Automatically fill Unbound DNS cache with top hits list?
-
Is there a way that one could automatically (shell commands via cron?) have Unbound resolve a list of top hits in order to keep its cache full of useful DNS entries?
i.e., keep a list of hits on a network, have a Cron job go resolve those hits so that local DNS is faster for the websites actually used on the network.
Unbound Resolution is noticeably slower when it has to resolve the whole thing recursively instead of something that's in the cache.
-
Something like
nslookup < /tmp/list_of_urls
or
dig -f /tmp/list_of_urls
These are pretty slow for running through lists, is there a fast way to do a lot of hosts in a short period of time?
EDIT: Is there some way to run a whole bunch of these processes or something that accomplishes this simultaneously in order to process 100+ DNS requests/sec.
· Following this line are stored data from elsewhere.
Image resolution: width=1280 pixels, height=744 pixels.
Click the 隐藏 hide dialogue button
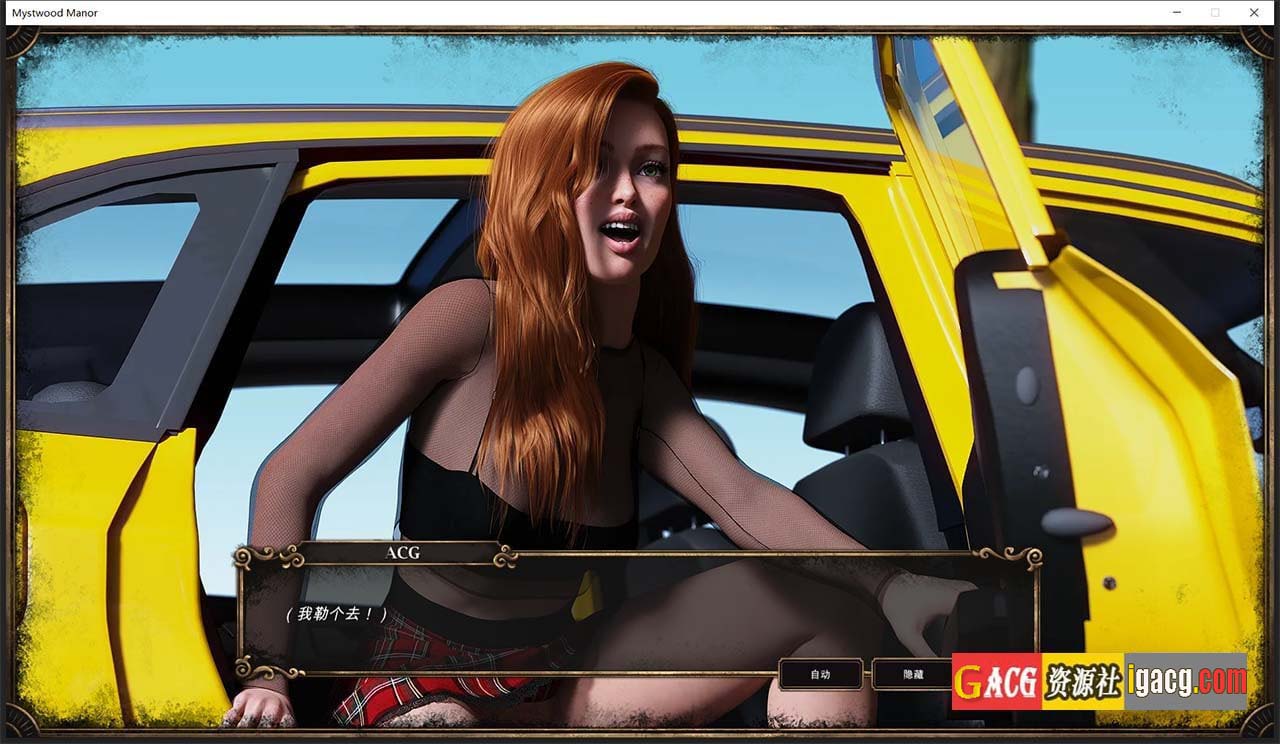point(911,675)
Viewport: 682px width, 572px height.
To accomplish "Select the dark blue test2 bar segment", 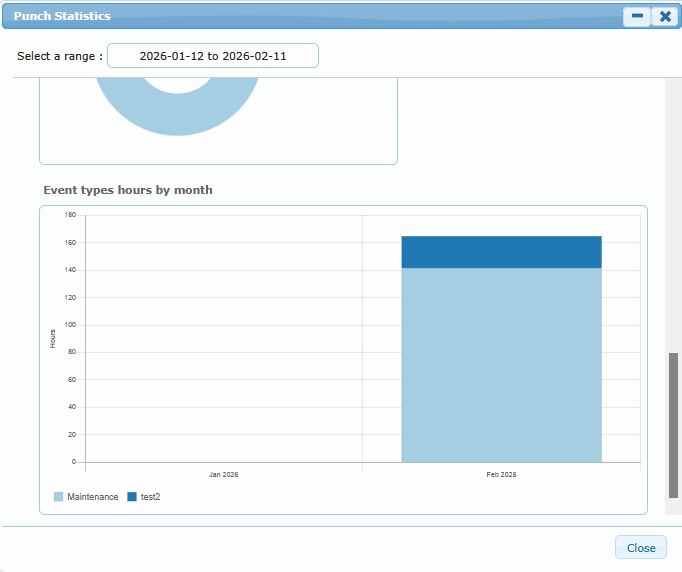I will (x=501, y=252).
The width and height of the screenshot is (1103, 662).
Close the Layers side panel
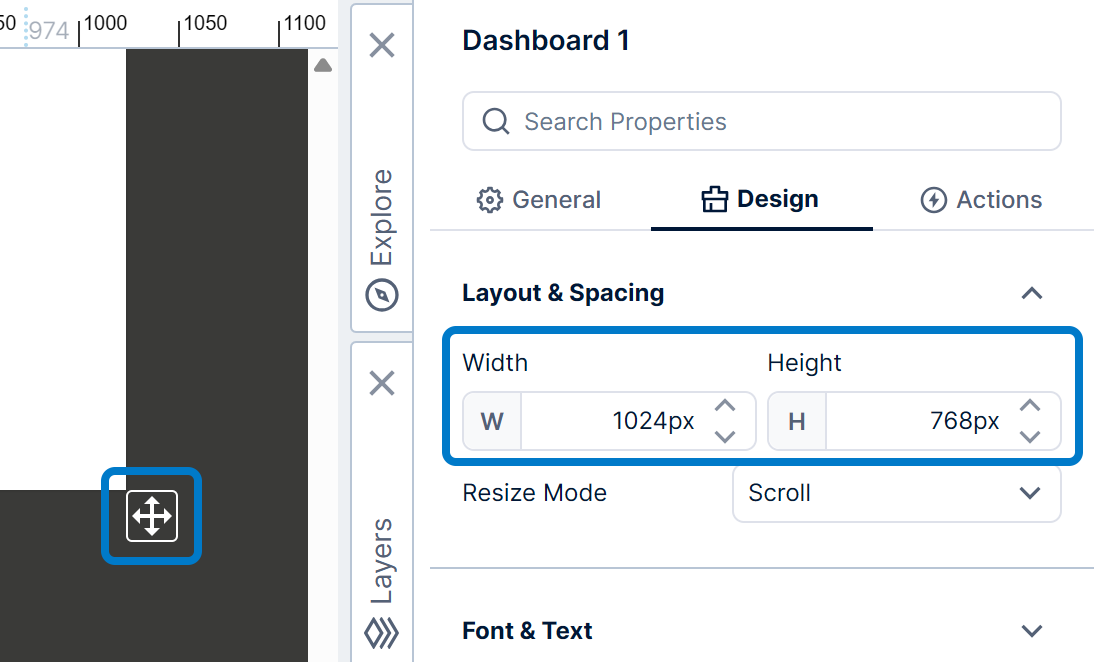tap(381, 383)
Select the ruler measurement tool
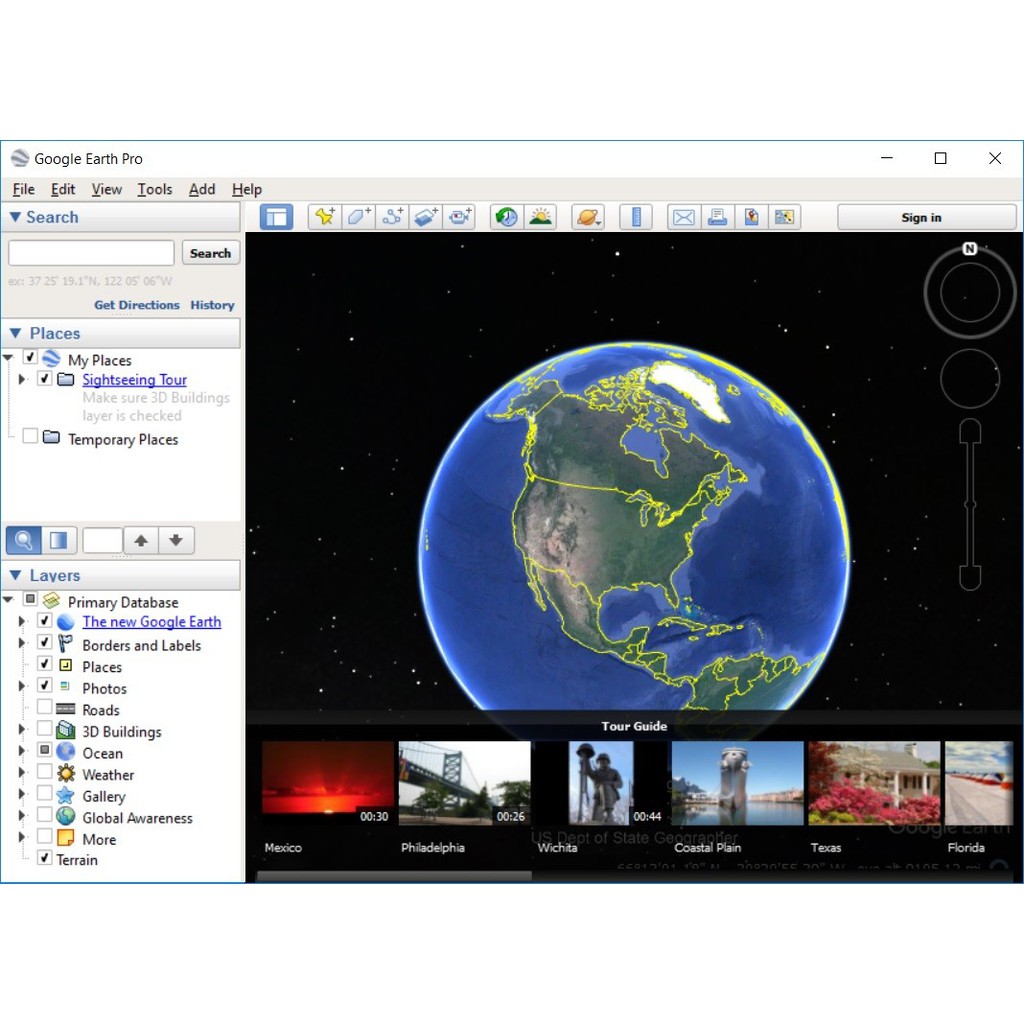The image size is (1024, 1024). click(x=636, y=217)
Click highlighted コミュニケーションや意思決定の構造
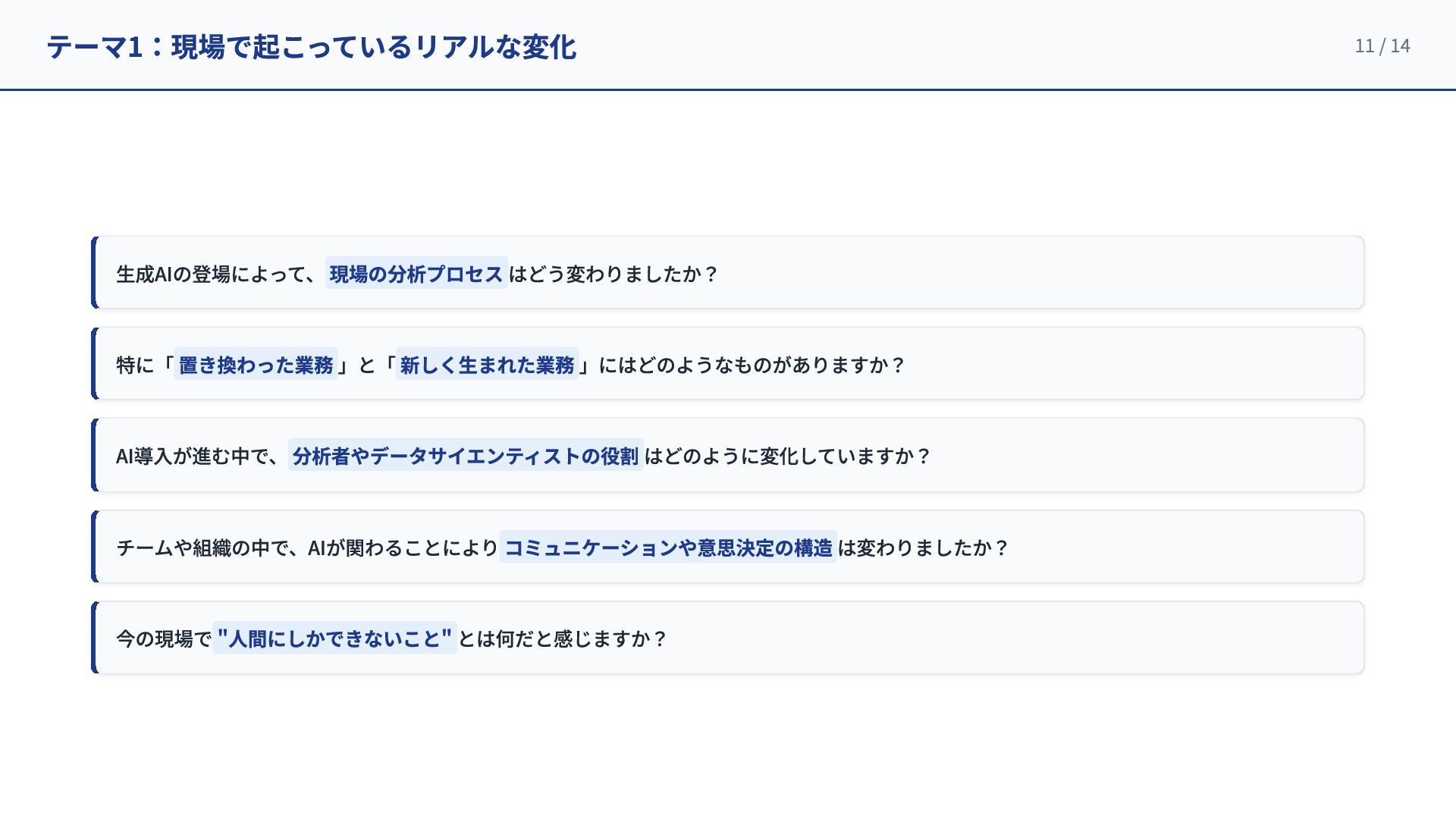The height and width of the screenshot is (819, 1456). (x=667, y=548)
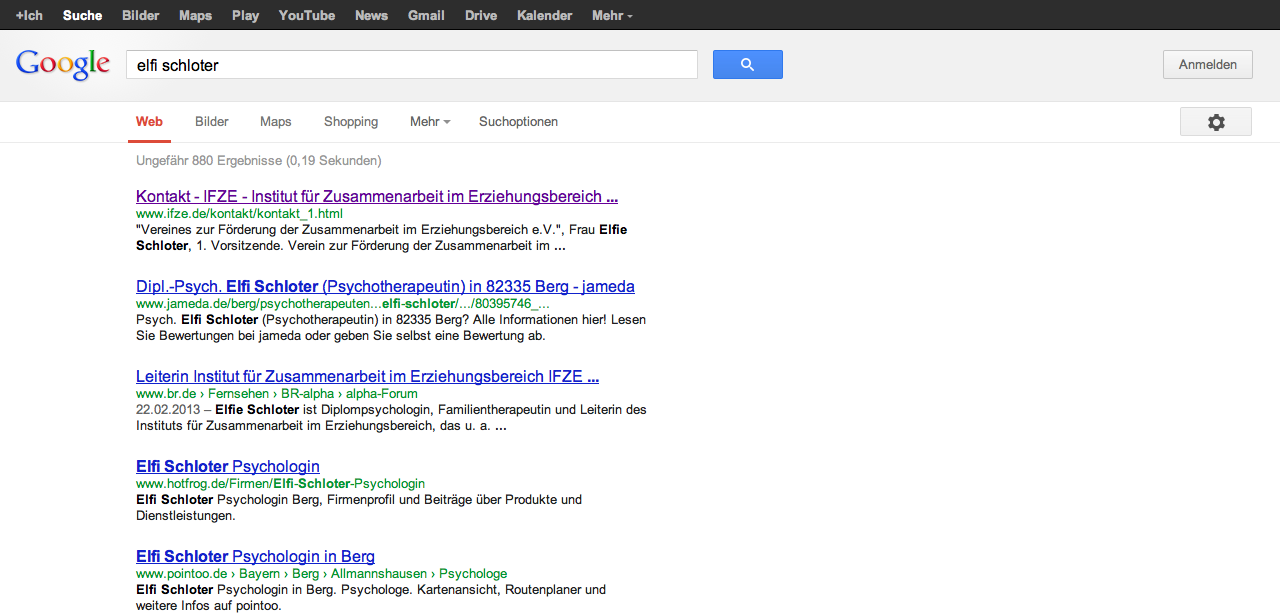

Just doing it this way it looks like it averages ~4 lookups a second with dig -f. So if I could get 25+ instances working on looking up the file entries simultaneously it would be great.I ran the dig -f for maybe 20 minutes and my unbound cache output went from <5k lines to >180k lines and DNS resolution feels much snappier.
unbound-control -c /var/unbound/unbound.conf dump_cache > /tmp/dnsdump
-
First of all why would you want to run all of them at once? As long as each one is re-queried before it's TTL expires should suffice. Running then all at once will create utilization spikes. Potentially impacting network performance during those times.
If I were going to do something like this I'd get the TTL of each and re-query for them at maybe 10% remaining. This would probably reduce the need for them to be fast.
A possible query method might be to use curl (PHP or shell). There may be some other PHP get host type functions available too. You might look at the get host functions pfSense uses for some ideas.
-
Well my thought was that if I set it up on cron to run early in the morning before the network is in use for the first run of the day. The biggest surge would be when no one would notice anyways. Subsequent re-queries would only go outside of the network for the entries with shorter TTLs.
The system is also way overkill for what it needs so I wouldn't think that even pulling in a lot of DNS requests at once would be noticeable.
I tried using host before I tried nslookup or dig, but I couldn't get it to use a file. If you could tell me what I'm messing up there I'd really appreciate it!
Finally, are there any tools that can natively run multiple processes simultaneously? Like can I run multiple instances of dig, nslookup, host, or anything that can pull in DNS requests?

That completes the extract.